*Prompt A*. In the partial differential equations course page, rewrite the paragraph beginning "Experiment with the matlab demo tool" as a short bulleted list, keeping its main facts.
*Prompt B*. According to the partial differential equations course page, why might a student consult the two-point boundary value problem demo solver? Answer in one to three sentences.
*Prompt C*. From the partial differential equations course page, reproduce word for word everything from "2. Verify (by" down to "grad(x1^2 + x2^2).".

*Passage to read*.
BEGIN

Partial differential equations F3, 2002

Partial differential equations F3, 2002,
home, week 1,

Lectures:

Welcome to first weeks lectures Monday and Thursday at 10.00 in Kollektorn.

Content: Fundamental Pde-models: Navier-Stokes, Poisson, heat, wave, convection-diffusion-reaction, Maxwell, Schrödinger.
Basic tools of Calculus: divergence theorem, Green's formula, Stokes' theorem, chain rule, potential fields.

Exercises:

E = exercise (pdef2-blandade övn), P = problem (Övningsexempel i PDE):

Demo:

Derive the 2D (or 3D) integration by parts formula int_D q.grad v = int_dD q.n v - int_D div q v from Gauss divergence theorem, with a comparison to the corresponding 1D formulas, in particular concerning boundary terms. Also, consider the particular case q = grad u (Greens formula).

Individual:

1. Prove that the (double) integral over a (2D) domain D of div q (q = (q1, q2)) equals the (curve) integral along the boundary of the domain of q.n (Gauss divergence theorem) for a) D = {x = (x1, x2) : 0 < x1 < 1, 0 < x2 < 1} b) D = {x : 0 < x1 < 2, f(x1) < x2 < g(x1)}, where n = (n1, n2) is the exterior unit normal.
2. Verify (by direct computation of the integrals involved) Gauss theorem for a) D = {x : 0 < x1 < 1, 0 < x2 < 1} and q = (x1, x2) b) D = {x : 0 < x1 < 1, 0 < x2 < x1} and q = (x2, x1 x2) c) D = {x : 0 < x1 < 1, x1^2+x2^2 < 1} and q = grad(x1^2 + x2^2).
3. Verify Greens formula for D = {x : 0 < x1 < 1, 0 < x2 < 1}, u = x1 x2, and v = x1^2 + x2^2.
4. Plot (by hand) the fields a) q = (x1, x2) b) q = (x1/(x1^2+x2^2), x2/(x1^2+x2^2)) c) q = (-x2, x1), compute the divergence of each field, and compare to your plots.
5. Determine which of the fields in 4 are irrotational and find corresponding potentials such that q = grad u.
8. E: 1

Lab work:

1. Experiment with the matlab demo tool and lab environment MultiD lab. To download the required matlab code, shift-click on MD.m, MD.mat and R2adm.m, and start the tool by giving the command MD at the matlab prompt. Do as many as possible of the exercises under MDguide.
2. To better understand the interaction of convection, diffusion and production terms in a differential equation model, and its boundary conditions, you may consult the two-point boundary value problem demo solver TwoPVPdemo, by shift-clicking to import TwoPBVdemo.fig and TwoPBVdemo_adm.m, which you start from matlab by the command open('TwoPBVdemo.fig').

Project:

Start working on project 1!

/Claes

Last modified: Mon Sept 2 00:44:19 MET DST 2002

END

*Data rows*.
BEGIN

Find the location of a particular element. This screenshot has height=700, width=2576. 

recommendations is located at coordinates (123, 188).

END
BEGIN

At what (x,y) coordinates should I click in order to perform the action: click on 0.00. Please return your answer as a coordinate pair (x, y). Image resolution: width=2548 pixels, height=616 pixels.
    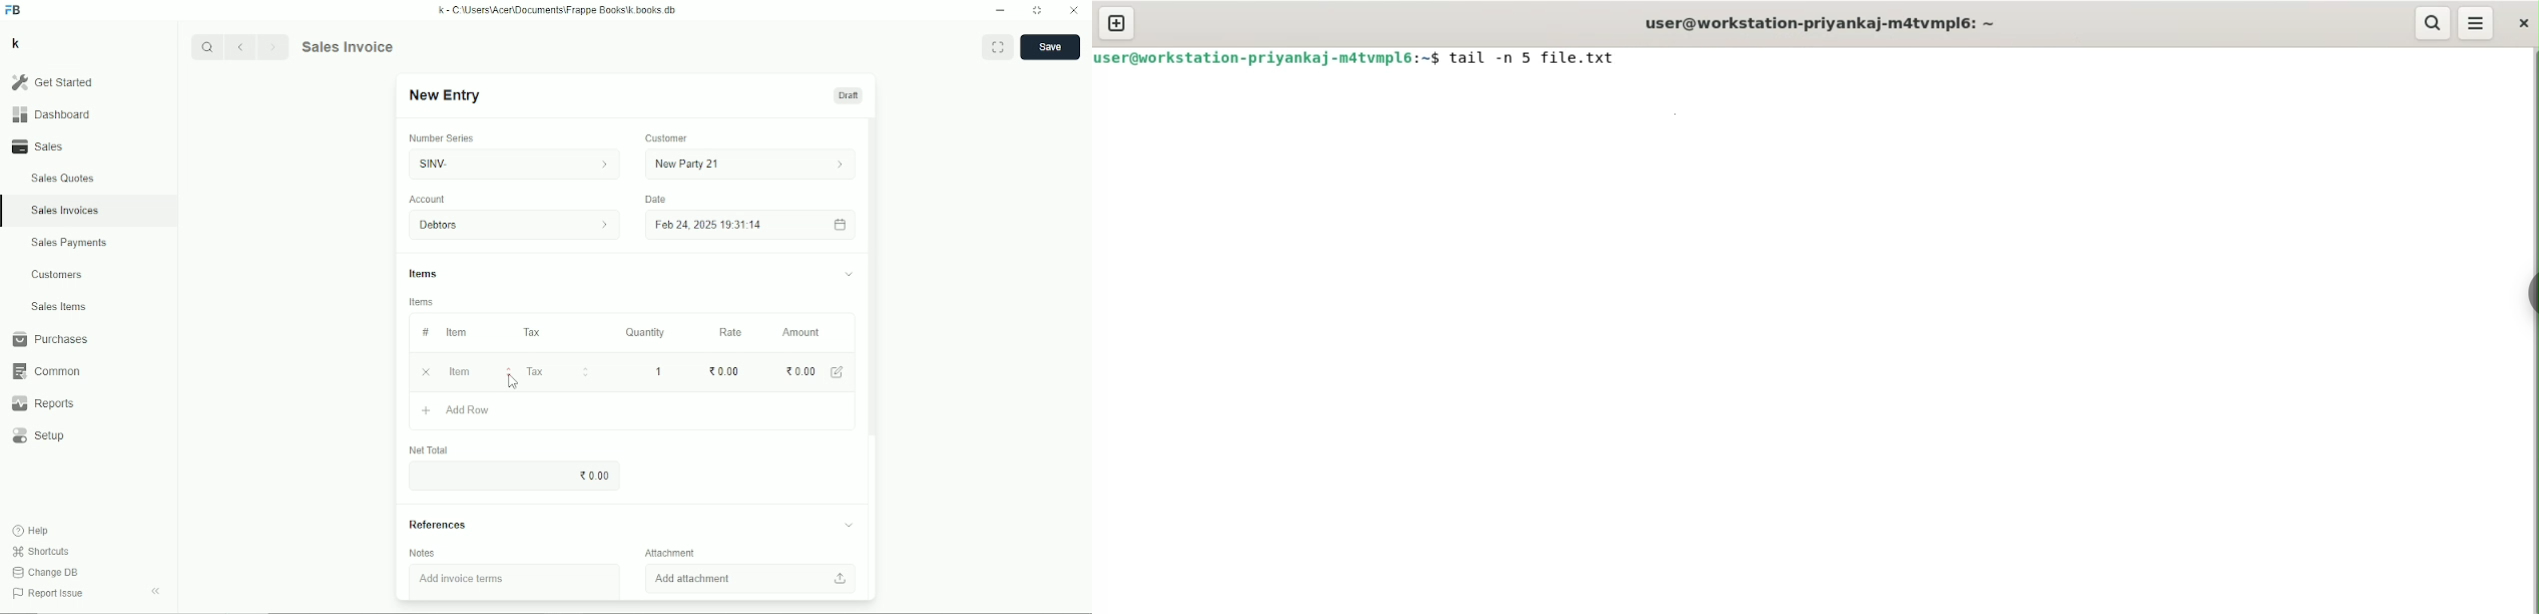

END

*Correct answer A*.
- Experiment with the matlab demo tool and lab environment MultiD lab.
- Download the required code by shift-clicking on MD.m, MD.mat and R2adm.m.
- Start the tool by giving the command MD at the matlab prompt.
- Do as many of the exercises under MDguide as possible.

*Correct answer B*. A student might consult it to better understand how convection, diffusion and production terms interact in a differential equation model. It also helps with understanding the model's boundary conditions.

*Correct answer C*.
2. Verify (by direct computation of the integrals involved) Gauss theorem for a) D = {x : 0 < x1 < 1, 0 < x2 < 1} and q = (x1, x2) b) D = {x : 0 < x1 < 1, 0 < x2 < x1} and q = (x2, x1 x2) c) D = {x : 0 < x1 < 1, x1^2+x2^2 < 1} and q = grad(x1^2 + x2^2).